Lui:
Afl. Luiaard, luierik, luiheid, luiigheid (zie die woorden). — Verder: Luiachtig, tot luiheid geneigd (”De Haey … is seer traech int swemmen, ende is seer luyachtich”, O.-I. e. W.-I. Voyag. 5, 68 d [1602]; ”Ik weet nie’ hoedat ‘t komt, maar ik zijn vandaag zoo luiachtig”, CORN.-VERVL. 1882) luielijk (”Luyelick. Paresseusement”, PLANT. [1573]; — ”Hij lag daar zoo luielijk tegen de’ muur”, CORN.-VERVL. 1882)
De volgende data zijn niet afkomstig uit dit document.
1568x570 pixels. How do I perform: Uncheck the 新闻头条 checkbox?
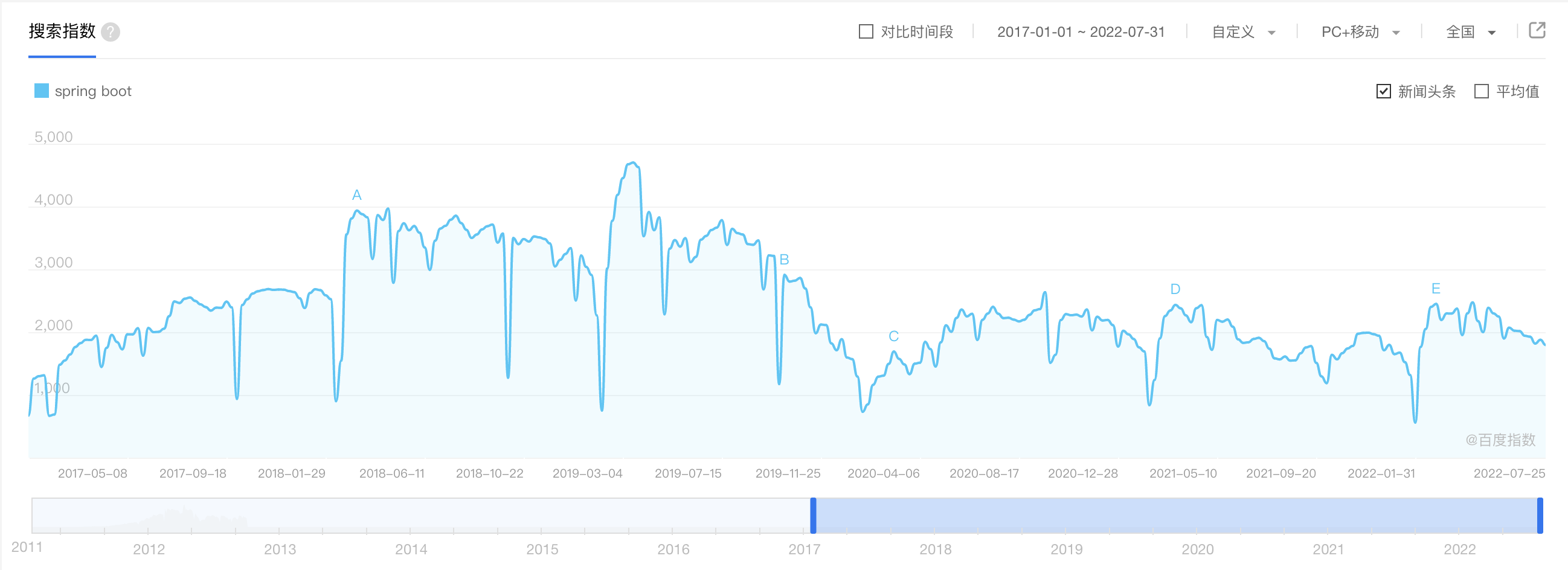coord(1383,91)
De literatuur van de luiheid is menigvuldig. Ik las nogal graag Proud Beggars van Albert Cossery, een Frans-Egyptische schrijver van wie bekend is dat hij het liefst zat en keek, en verder heel weinig deed. Een andere favoriet is een reisboek: Joden Moren en Christenen van Camilo José Cela, een traag reisboek dat voor een goed deel uit uitrusten, mijmeren en rondkijken bestaat. In Charles Bukovski’s schitterende oeuvre wordt geluierd en gezopen. In Voskuils Bij nader inzien, geouwehoerd en gezopen. John Fante: dromen en luieren. De Nederlandse literaruur is er minder sterk in, al is het meesterwerk Wampie van A. den Doolaard bijvoorbeeld een traag en zalig lui en landerig boek, zonder die luiheid te problematiseren. Of J.C. Bloem:
Toen ik jong was bestond ik in vormen
van het leven dat komen zou:
een vervoerend de wereld doorstormen,
een lied en een eindelijke vrouw
Het is bij dromen gebleven;
ik heb, wat een ander onsteelt
aan het immer weerbarstige leven,
slechts als mogelijkheden verbeeld. […]
Dadenloosheid is voor Bloem de onwil om te kiezen. Voor Seneca is het meer: ‘Ja, we hebben ontspanning nodig. Wie goed uitrust staat op in betere conditie en met meer energie. Op vruchtbaar bouwland moet je niets forceren, want als je er ononderbroken zaait en oogst is de grond snel uitgeput. Zo is het ook met onze mentale kracht: die zal breken bij voortdurende inspanning. Maar krijgen we een beetje rust en ontspanning, dan sterken we weer aan. Voortdurend hard werken leidt tot een soort geestelijke afstomping en slapheid.’ (Vert Vincent Hunink)
Ik ben boeken gaan lezen omdat ik geen huiswerk wilde maken. Ik bestrijd het beeld van luiheid met activiteit die ik waardeer, maar ik kan goed niets doen: een goede herinnering is in Zuid-China twee dagen naar een bergwand staren zonder enige activiteit. Of in Zuid Frankrijk uit een tent branden, slaapzaklopend naar een schaduwplek onder een plataan en doorslapen. Ik ben regelmatig wakker gemaakt door C. die in de tussentijd als stewardess al heen en weer gevlogen was naar Frankfurt of London.
De komende weken verdiept de ‘Oblomov leesclub’ van Van Oorschot zich niet te intensief in een andere spreekwoordelijke luiheid, die van Gontsjarovs Oblomov. Vanavond bespreken we de eerste 100 pagina’s (aansluiten kan nog, we doen het rustig aan.) Luiheid is verzet. In de eerste 100 bladzijden verzet Ilja Iljitsj zich met succes tegen de pogingen van verschillende gepersonifieerde maatschappelijke ‘deugden’ om hem uit zijn bed te krijgen. Voor… ja voor wat eigenlijk? Ik leer nu al veel van Oblomov, een rijk personage: ‘Toen hij zijn ambtelijke loopbaan en de uitgaande wereld ontrouw was geworden, begon hij een andere oplossing voor het probleem van zijn bestaan te zoeken; hij verdiepte zich in zijn bestemming en ontdekte tenslotte dat de horizon van zijn activiteit, van heel zijn handel en wandel in hemzelf besloten lag.’
Wat dat betekent, daar praten we vanavond verder over, vanaf een kussenrijk ligbed. Er is nog plaats.